Note that setting the message format, navrate and dynamic model is done only after MCU reset. If any of the functions returns false, the system reports GNSS INIT_FAIL and shuts off. If there are 2 consecutive init fails, the MCU soft resets (this seems to help in ground testing, but it's more solving the symptom than the core issue).

At deinit, I always call receiver.end(); in order to avoid any leaks.

Do you see any issues with the init itself? Should I set all parameters each time? Shouldn't they be saved in the flash?

Thanks! Best regards, Jakub

PaulZC commented 1 year ago

Hi Jakub,

I'll take a better look at this in the morning.

Just a quick question about your batteries / power supply:

What batteries are you using? Could the voltage be collapsing at low temperature? How are you powering the ZOE backup power pin? If you are powering it from a small rechargeable cell - like we do on the SparkFun boards - could its voltage be collasing at low temperature?

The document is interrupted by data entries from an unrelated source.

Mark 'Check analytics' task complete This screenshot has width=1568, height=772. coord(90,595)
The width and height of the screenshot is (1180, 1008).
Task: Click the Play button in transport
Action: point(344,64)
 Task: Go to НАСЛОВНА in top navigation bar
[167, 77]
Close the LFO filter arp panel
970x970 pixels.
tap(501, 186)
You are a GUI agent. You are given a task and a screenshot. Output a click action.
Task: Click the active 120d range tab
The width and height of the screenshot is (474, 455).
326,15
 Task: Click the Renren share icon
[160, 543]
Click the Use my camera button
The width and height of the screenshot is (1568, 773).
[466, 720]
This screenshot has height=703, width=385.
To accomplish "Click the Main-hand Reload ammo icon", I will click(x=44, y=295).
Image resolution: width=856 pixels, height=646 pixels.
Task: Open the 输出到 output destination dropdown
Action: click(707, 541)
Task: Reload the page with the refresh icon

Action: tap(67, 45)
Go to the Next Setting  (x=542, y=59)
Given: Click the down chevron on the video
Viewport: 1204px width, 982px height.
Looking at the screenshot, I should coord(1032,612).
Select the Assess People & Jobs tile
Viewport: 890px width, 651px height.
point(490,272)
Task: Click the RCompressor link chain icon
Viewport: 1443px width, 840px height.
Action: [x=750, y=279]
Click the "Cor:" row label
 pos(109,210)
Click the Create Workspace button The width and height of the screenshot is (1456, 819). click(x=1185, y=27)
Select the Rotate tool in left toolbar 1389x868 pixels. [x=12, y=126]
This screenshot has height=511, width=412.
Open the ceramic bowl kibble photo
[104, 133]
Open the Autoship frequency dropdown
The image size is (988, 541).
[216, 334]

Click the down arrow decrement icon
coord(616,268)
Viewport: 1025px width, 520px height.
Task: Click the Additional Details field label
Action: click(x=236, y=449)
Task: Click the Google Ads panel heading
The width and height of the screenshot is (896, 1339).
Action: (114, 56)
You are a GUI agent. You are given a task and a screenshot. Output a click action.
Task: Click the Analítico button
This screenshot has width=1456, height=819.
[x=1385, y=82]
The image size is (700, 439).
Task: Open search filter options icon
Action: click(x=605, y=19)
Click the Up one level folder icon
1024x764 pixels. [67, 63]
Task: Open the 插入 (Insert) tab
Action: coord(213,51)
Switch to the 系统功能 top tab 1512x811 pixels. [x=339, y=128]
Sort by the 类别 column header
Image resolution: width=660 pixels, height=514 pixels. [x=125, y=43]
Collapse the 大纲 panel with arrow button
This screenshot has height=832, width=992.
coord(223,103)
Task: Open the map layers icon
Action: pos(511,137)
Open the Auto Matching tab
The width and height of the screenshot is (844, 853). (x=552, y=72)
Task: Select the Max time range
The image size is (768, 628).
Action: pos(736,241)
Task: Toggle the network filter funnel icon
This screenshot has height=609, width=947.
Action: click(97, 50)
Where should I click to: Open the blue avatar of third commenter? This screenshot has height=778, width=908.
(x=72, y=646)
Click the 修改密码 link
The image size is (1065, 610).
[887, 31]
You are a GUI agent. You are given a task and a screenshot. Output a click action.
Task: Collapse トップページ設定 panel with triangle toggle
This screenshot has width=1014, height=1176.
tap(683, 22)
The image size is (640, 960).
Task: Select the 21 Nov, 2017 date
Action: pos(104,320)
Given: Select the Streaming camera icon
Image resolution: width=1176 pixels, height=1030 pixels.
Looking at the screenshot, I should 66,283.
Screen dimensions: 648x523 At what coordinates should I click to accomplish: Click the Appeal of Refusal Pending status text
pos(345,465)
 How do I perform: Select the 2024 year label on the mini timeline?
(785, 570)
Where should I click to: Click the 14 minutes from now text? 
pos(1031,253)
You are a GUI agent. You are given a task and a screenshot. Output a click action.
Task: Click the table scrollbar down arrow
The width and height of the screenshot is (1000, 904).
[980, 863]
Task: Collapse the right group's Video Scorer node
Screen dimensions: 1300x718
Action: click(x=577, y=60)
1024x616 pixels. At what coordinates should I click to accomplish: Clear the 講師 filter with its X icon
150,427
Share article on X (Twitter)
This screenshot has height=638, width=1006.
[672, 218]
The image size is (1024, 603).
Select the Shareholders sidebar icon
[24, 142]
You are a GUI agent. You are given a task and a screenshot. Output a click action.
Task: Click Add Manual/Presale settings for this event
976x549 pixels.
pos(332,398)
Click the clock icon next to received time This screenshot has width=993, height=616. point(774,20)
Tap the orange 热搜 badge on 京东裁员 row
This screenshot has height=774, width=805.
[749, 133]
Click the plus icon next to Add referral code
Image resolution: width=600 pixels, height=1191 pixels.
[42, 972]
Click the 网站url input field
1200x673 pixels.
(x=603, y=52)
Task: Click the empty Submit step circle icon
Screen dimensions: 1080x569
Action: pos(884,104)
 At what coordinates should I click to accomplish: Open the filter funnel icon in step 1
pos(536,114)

I've run into battery-temperature issues over the years. I do like Energizer Ultimate Lithium AA / AAA / PP3 cells. They work well when cold. But the AA / AAA voltage reduces from 1.5V per cell to about 1.1V per cell at -50C. If you are using three cells in series, your 3.3V rail may start to collapse overnight. See section 2.3.7 here: https://arxiv.org/abs/1904.04321

More tomorrow, Paul

Jakub-Nagy commented 1 year ago

Hey Paul, Thanks for the quick reply.

What batteries are you using?

It's a custom low temperature rechargeable Lithium based battery from Grepow. It's charged by a PMIC from solar cells.

Could the voltage be collapsing at low temperature?

I don't think so. The PMIC (AEM10330) has a DCDC buck-boost converter which is keeping the voltage at 3.3V through the whole range of the battery and source voltages. Of course there could be more introduced, but it's not like it should drop below 3V.

How are you powering the ZOE backup power pin? It's connected directly to the output of the DCDC regulator, meaning it's almost constantly on. The GNSS VCC is gated by a load switch controlled by the MCU.

There is power monitoring included in the FW, meaning the GNSS doesn't startup at all when the battery SoC is below 25% (around 3.7V) and it cuts off the power immediately when battery voltage dips below 3.4V. So it's unlikely that power is the issue.

See section 2.3.7 here: https://arxiv.org/abs/1904.04321

Nice paper, thanks for sharing! We also experimented with various different power sources (primary batteries, supercaps, rechargeable batteries) and these seem to support the rest of the system at night as well, but the GNSS communication is a big issue now.

BTW we had 34 launches, you can see them here, although not all diagnostic data is visualised: https://app.picoballoon.org/

Thanks again, Jakub

Jakub-Nagy commented 1 year ago

I don't want to go too much out of scope here, since I know this is an Arduino library and I just slightly modified it, but the same principles should apply for Arduino code as well.

Anyway I thought sharing my UART config could help:

Screenshot 2023-06-21 at 10 16 08

Each byte is read individually by the library just as in the original Arduino implementation, aka there is no DMA or UART interrupts (perhaps there should be? but I don't know how to integrate that into the flow of this library).

I read that perhaps enabling one bit sampling could help? Or maybe using FIFO?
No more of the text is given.